The New Zealand series of Adventure All Stars – produced by Charity TV Global – is being filmed around the North and South Islands.

Filming of the fifth episode brought contestants to Christchurch, Geraldine, Roxburgh, Queenstown and the Waitaki Valley, where they took part in one of Halo Training’s “escape and evasion” exercises.

“What we wanted was to give them some tools and bring them together as a team through uncertainty and adversity,” Halo Training founder Tony Groves said.

“Their task was to go behind enemy lines and to conduct observation and intelligence gathering on a suspicious building.

“They had a series of objectives that were time-sensitive, so we could generate pressure from timelines.”

Mr Groves said it was “really cool” that other local businesses had come together to add to the Waitaki experience.

“The beauty of this was lots of people came together,” he said.

“We had 11 vehicles from the North Otago four-wheel drive club were a part of the opposition force who were looking for them.

“Heliventures in Oamaru provided the helicopter that picked up two loads and dropped them in the mountains.

“Riverstone [Kitchen] came out and did the meal, and Valley Views [Glamping] the accommodation.

“Our whole team did it for nothing because it was for St John.”

Kurow farmer Barney McCone was called in to play a stereotypical grumpy farmer who put the contestants in an awkward position.

“It was easy for him to do because he is a farmer, but we forgot to inform the camera crew [that it was an act],” Mr Groves said.

“We were talking to the cameraman afterwards and he believed Barney and he goes ‘I’m not sure if I should be filming this, but I kept rolling’.

“Barney was only there for a couple of minutes, but it left them in a state of uncertainty.”

The contestants then had to perform a series of tasks that tested their mental and physical endurance.

“We saw some pretty interesting things that were quite impressive.”

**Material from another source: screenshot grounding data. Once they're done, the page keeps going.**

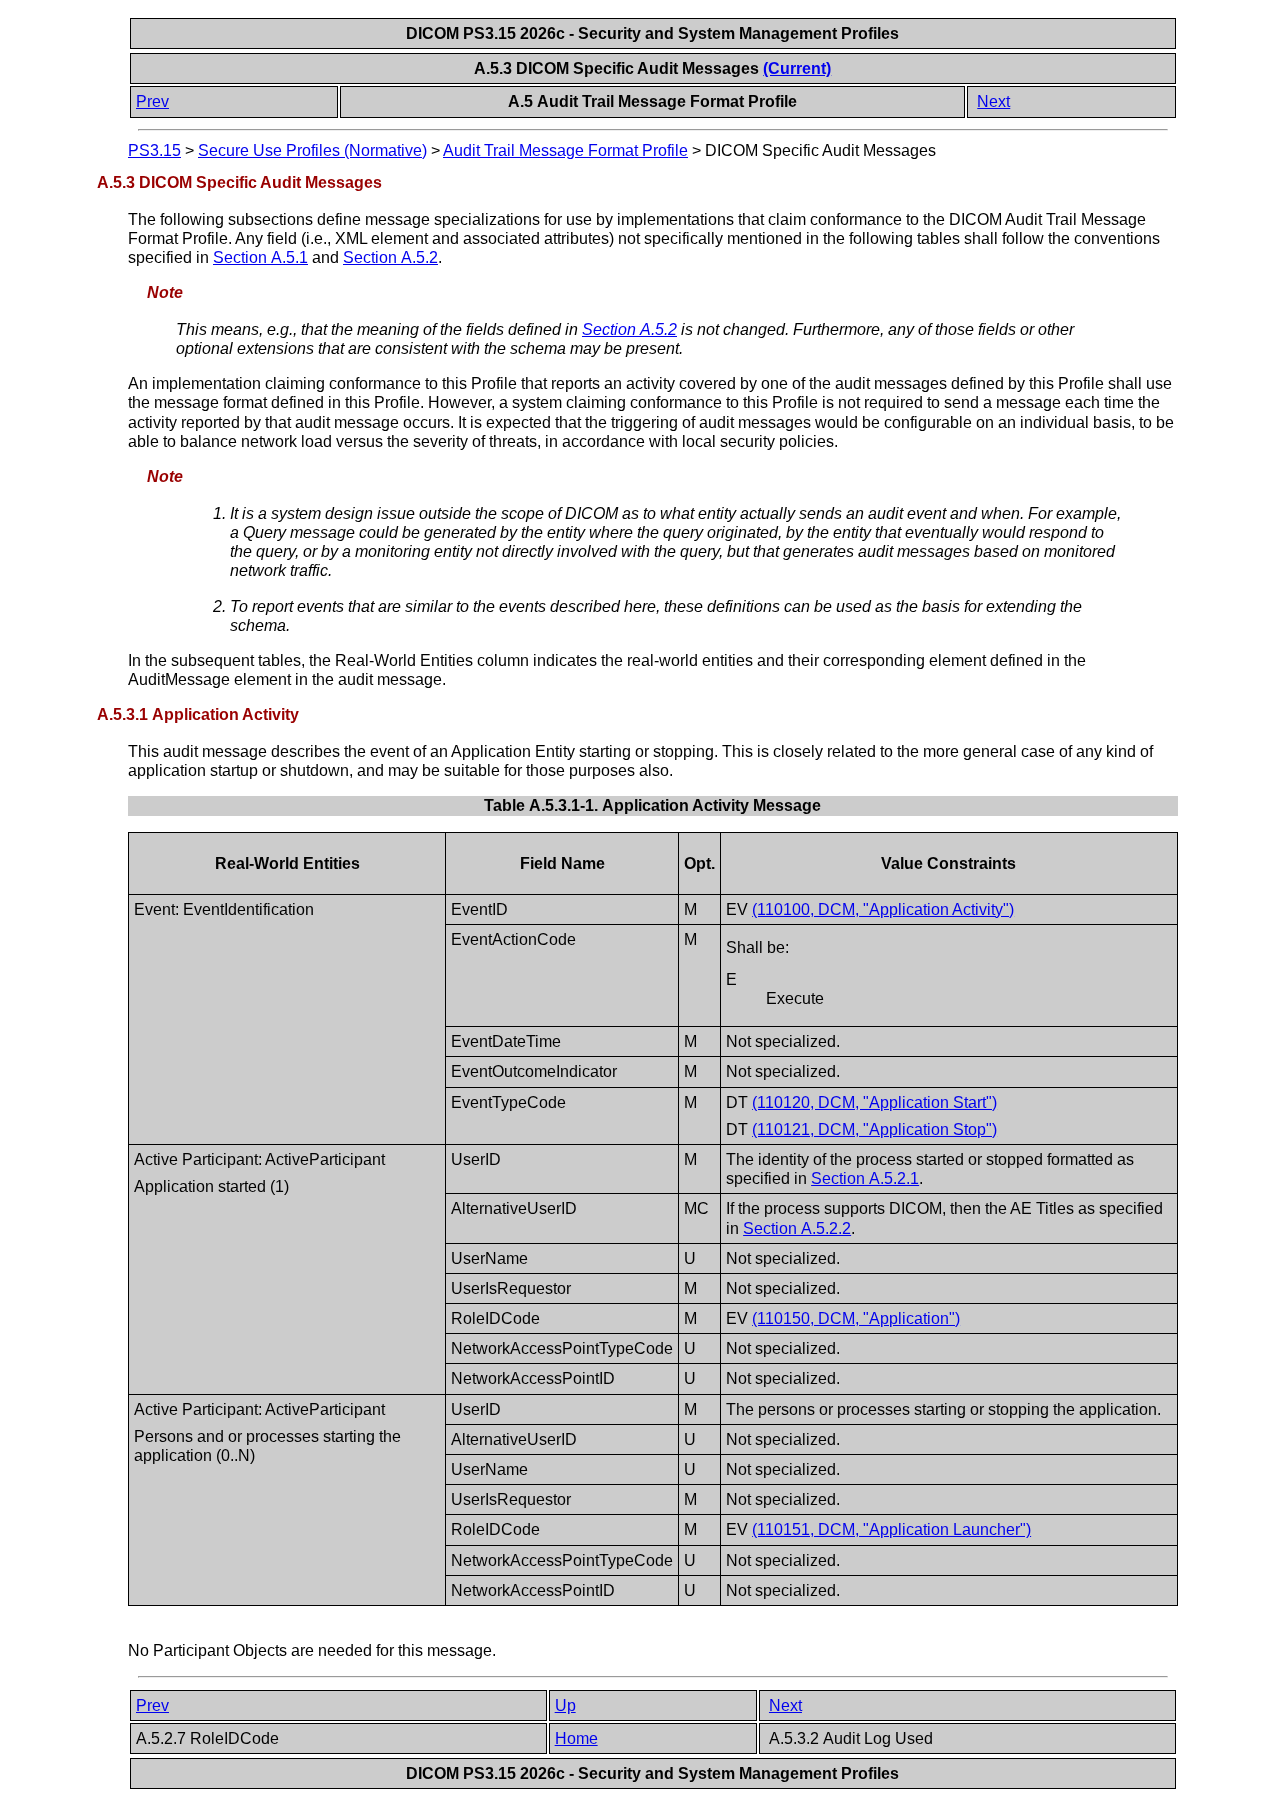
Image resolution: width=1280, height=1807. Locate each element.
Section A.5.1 (260, 257)
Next (993, 101)
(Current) (797, 68)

The show is hosted by New Zealand TV personality Erin Simpson, who also took part in the activities.

“She wasn’t separate to them, she was one of them .. she was really impressive,” Mr Groves said.

One of the cameramen, who had filmed 21 previous episodes for the show, said it was the most “unique” episode he had been involved with, Mr Groves said.

As part of the casting process, the contestants raised $10,000 each for St John New Zealand.

The New Zealand series will air on TVNZ 2 next year.